The data were acquired in the synthetic aperture radar mode of Cassini's radar instrument. In this mode, radio signals are bounced off the surface of Titan. (Courtesy NASA/JPL)

Titan's Complex Surface Titan's Complex Surface
This image taken by Cassini's visual and infrared mapping spectrometer clearly shows surface features on Titan. It is a composite of false-color images taken at three infrared wavelengths: 2 microns (blue); 2.7 microns (red); and 5 microns (green). A methane cloud can be seen at the south pole (top of image). This picture was obtained as Cassini flew by Titan at altitudes ranging from 100,000 to 140,000 kilometers (88,000 to 63,000 miles), less than two hours before the spacecraft's closest approach. The inset picture shows the landing site of Cassini's piggybacked Huygens probe. (Courtesy NASA/JPL/University of Arizona)

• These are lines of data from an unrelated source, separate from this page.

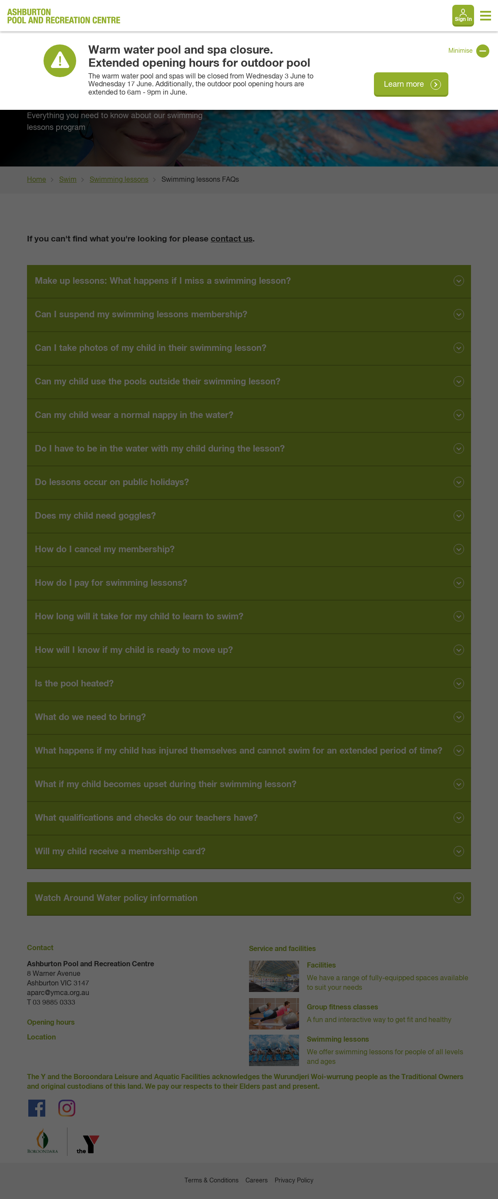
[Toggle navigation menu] (485, 15)
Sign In (463, 19)
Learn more (404, 84)
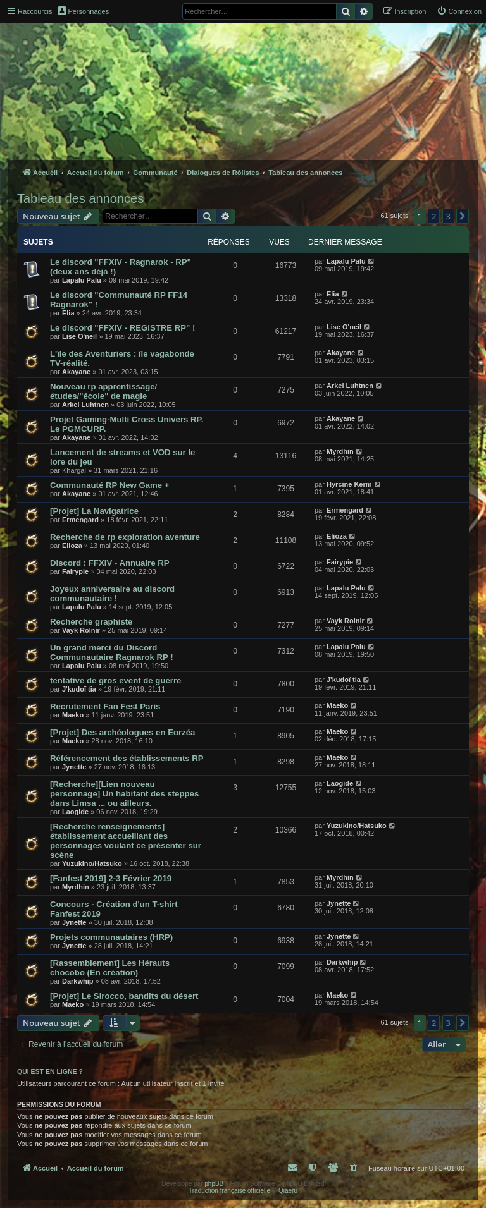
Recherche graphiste (91, 621)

Behold Titan's Surface Behold Titan's Surface
These images show the surface of Titan at two different infrared wavelengths. They were captured by the visual and infrared mapping spectrometer onboard Cassini as the spacecraft flew by at an altitude of 1200 kilometers (745 miles) - Cassini's closest approach yet to the hazy moon. The image on the left, taken at a wavelength of 2 microns, is the most detailed picture to date of the Titan's surface. It reveals complex landforms with sharp boundaries, which scientists are eager to further study. The image on the right was taken at a wavelength of 1 micron and shows approximately what a digital camera might see. (Courtesy NASA/JPL/University of Arizona)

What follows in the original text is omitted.